--- START Available records ---
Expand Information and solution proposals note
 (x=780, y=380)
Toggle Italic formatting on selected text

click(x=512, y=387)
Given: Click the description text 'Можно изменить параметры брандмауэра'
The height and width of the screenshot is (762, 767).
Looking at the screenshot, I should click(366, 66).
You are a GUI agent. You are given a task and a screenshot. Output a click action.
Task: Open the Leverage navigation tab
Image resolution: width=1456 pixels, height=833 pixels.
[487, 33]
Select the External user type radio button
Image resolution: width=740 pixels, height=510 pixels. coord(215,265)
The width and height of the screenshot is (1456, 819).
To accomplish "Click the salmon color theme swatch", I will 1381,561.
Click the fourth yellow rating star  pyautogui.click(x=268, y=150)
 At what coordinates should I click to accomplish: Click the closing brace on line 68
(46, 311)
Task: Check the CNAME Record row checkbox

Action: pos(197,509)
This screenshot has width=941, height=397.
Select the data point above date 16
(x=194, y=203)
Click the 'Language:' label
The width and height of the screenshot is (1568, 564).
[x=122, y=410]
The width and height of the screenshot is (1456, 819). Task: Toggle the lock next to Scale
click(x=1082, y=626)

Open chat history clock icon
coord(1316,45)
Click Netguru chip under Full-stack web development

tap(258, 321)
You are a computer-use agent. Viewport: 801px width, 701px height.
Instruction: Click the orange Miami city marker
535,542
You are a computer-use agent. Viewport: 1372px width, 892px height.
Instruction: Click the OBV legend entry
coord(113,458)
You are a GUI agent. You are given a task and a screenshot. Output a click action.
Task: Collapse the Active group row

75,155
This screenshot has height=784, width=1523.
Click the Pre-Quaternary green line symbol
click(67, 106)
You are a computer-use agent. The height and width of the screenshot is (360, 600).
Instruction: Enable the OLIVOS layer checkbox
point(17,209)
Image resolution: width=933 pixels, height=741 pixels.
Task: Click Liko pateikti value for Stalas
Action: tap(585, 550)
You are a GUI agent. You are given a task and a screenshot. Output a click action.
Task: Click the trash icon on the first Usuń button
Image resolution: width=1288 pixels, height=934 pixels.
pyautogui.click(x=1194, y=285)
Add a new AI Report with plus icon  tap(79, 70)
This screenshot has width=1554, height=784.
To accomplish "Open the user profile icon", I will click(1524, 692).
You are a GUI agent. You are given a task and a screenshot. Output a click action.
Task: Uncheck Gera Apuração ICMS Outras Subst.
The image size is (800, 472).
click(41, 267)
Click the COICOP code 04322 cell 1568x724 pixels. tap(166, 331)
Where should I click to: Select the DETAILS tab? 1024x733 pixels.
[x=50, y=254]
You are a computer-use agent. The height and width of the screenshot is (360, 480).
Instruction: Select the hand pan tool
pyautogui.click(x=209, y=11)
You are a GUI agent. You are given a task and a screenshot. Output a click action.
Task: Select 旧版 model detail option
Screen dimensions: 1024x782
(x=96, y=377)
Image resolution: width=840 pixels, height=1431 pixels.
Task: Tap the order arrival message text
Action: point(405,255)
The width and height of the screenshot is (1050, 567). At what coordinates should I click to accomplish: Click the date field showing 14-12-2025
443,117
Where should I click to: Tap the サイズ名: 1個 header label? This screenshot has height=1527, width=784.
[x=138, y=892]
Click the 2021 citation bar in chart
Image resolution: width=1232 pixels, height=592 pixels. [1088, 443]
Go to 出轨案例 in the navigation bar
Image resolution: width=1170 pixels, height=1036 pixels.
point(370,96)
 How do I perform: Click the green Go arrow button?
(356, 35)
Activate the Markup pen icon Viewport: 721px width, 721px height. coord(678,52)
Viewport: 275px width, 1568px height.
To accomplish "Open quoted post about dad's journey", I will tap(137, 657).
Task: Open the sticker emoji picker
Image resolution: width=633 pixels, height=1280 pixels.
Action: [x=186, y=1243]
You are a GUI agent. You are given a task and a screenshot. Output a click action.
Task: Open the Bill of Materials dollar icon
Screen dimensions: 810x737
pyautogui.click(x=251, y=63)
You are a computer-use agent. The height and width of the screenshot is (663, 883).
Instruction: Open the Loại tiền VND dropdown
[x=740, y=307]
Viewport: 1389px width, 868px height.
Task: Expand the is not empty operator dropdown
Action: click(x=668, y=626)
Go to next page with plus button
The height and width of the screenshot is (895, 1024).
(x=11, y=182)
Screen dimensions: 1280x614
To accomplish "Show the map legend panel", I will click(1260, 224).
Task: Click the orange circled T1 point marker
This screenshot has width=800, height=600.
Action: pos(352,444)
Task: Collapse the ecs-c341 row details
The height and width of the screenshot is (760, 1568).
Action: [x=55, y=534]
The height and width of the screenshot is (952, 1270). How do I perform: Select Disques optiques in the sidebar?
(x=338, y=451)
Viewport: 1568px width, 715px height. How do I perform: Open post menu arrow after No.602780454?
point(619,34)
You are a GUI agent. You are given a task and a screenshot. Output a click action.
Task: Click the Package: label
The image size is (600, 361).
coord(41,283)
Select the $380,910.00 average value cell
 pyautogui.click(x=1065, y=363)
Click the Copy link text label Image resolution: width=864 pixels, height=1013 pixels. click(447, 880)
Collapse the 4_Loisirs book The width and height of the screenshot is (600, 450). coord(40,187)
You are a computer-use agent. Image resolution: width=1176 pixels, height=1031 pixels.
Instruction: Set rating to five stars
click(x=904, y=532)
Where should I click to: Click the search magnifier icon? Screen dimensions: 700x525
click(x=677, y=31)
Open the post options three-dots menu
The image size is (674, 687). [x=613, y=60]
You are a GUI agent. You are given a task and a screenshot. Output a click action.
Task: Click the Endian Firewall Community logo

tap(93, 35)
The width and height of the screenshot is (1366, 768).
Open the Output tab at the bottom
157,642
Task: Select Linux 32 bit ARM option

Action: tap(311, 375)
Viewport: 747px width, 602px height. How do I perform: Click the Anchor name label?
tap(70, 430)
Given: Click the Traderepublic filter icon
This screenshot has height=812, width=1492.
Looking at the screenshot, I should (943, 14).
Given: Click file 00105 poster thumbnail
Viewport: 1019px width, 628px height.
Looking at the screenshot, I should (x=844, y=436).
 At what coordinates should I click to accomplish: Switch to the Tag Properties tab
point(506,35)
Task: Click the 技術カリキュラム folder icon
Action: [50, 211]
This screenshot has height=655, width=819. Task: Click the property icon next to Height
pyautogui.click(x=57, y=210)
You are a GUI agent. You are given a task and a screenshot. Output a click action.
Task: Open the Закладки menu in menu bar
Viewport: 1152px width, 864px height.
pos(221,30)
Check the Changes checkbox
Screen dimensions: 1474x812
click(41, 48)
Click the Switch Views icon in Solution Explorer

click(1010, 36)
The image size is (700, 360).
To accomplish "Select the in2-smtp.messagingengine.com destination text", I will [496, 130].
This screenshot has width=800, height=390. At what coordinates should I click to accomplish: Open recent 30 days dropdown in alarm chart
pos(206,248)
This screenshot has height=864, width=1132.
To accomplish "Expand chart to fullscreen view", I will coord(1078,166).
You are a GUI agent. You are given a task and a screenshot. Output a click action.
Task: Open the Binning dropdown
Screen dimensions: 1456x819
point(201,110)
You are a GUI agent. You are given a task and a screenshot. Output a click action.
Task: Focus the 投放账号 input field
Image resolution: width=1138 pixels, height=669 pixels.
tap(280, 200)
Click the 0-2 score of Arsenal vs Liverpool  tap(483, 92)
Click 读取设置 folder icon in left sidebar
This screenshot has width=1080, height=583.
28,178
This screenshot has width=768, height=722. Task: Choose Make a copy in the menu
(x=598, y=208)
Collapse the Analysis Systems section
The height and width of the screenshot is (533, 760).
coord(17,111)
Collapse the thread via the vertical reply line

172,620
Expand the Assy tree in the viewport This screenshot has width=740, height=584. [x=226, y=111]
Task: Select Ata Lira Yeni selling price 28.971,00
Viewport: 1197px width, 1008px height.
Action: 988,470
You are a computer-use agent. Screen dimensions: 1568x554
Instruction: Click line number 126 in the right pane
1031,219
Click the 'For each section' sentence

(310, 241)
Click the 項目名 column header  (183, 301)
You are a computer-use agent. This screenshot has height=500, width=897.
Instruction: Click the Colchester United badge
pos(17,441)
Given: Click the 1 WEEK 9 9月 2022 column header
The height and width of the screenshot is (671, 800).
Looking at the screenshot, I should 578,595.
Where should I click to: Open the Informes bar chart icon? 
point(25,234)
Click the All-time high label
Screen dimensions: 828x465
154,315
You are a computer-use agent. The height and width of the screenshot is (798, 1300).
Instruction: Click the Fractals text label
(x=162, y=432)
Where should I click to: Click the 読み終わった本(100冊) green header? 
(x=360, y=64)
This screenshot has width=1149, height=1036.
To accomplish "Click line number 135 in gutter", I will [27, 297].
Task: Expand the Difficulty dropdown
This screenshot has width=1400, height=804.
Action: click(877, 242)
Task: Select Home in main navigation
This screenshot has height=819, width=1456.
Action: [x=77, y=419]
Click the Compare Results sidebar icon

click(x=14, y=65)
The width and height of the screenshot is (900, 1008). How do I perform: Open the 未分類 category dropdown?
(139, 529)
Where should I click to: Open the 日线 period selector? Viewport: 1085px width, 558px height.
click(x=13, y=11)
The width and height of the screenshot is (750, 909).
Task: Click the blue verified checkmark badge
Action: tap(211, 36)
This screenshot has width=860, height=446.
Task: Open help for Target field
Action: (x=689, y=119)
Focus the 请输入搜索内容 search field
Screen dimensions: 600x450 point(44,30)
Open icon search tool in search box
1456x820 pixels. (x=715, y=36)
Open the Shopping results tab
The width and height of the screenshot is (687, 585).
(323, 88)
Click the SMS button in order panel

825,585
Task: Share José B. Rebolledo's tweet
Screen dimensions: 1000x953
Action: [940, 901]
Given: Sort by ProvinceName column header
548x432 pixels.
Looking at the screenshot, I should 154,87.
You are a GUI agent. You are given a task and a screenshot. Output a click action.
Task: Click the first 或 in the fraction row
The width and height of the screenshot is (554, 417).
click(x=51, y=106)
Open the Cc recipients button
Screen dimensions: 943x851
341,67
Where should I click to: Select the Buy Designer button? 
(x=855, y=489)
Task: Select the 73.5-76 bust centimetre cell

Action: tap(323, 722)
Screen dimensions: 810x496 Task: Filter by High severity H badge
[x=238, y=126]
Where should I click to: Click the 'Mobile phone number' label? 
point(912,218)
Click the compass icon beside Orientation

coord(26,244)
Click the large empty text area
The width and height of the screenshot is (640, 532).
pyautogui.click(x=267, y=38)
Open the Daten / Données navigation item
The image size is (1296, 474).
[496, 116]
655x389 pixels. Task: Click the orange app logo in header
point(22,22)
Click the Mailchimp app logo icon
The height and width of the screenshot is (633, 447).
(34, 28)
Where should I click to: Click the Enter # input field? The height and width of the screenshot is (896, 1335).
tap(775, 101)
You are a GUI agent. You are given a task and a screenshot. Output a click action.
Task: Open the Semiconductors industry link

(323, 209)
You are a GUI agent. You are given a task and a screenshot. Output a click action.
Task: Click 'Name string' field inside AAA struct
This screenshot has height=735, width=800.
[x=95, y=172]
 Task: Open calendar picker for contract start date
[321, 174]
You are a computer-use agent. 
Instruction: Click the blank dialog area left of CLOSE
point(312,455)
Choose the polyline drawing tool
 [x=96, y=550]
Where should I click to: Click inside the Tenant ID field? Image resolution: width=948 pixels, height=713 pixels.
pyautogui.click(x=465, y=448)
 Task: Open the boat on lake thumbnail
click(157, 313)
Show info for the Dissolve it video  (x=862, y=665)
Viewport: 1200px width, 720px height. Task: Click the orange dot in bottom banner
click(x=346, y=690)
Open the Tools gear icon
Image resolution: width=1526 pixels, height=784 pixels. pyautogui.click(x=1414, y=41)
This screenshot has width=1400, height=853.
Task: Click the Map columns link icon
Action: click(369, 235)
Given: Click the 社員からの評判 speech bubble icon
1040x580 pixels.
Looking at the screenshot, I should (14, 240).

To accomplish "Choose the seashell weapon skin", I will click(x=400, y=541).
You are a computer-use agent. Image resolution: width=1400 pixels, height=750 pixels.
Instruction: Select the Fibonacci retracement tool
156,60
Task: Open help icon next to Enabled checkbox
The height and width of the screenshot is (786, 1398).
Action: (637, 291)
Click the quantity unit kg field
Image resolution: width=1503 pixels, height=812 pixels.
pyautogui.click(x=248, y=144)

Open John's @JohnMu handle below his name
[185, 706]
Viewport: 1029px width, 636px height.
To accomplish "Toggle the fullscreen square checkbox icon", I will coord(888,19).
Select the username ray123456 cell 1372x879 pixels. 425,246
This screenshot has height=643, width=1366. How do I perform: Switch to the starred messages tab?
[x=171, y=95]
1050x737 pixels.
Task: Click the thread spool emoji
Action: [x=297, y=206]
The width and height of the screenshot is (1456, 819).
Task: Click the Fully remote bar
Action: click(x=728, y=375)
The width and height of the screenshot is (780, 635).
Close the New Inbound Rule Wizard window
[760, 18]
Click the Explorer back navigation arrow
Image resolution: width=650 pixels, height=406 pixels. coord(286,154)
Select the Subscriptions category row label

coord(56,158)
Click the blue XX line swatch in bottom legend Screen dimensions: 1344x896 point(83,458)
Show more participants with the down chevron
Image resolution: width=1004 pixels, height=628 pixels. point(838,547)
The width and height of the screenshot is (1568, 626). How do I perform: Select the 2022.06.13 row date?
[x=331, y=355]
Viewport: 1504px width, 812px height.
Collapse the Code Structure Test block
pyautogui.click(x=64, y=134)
--- END Available records ---
[Exercise objective] Copy the rows from the line containing "Viewport: 1504px width, 812px height." through the end of the rows, word for word.

[Result of this exercise]
Viewport: 1504px width, 812px height.
Collapse the Code Structure Test block
pyautogui.click(x=64, y=134)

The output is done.